- TASK TO CARRY OUT: Extract every line from the entries below that contains the string "should", matching case exactly.

═════ DATA SHOWN

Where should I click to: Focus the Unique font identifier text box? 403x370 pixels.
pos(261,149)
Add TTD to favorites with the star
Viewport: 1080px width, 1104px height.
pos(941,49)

══════════

- IN RESPONSE:
Where should I click to: Focus the Unique font identifier text box? 403x370 pixels.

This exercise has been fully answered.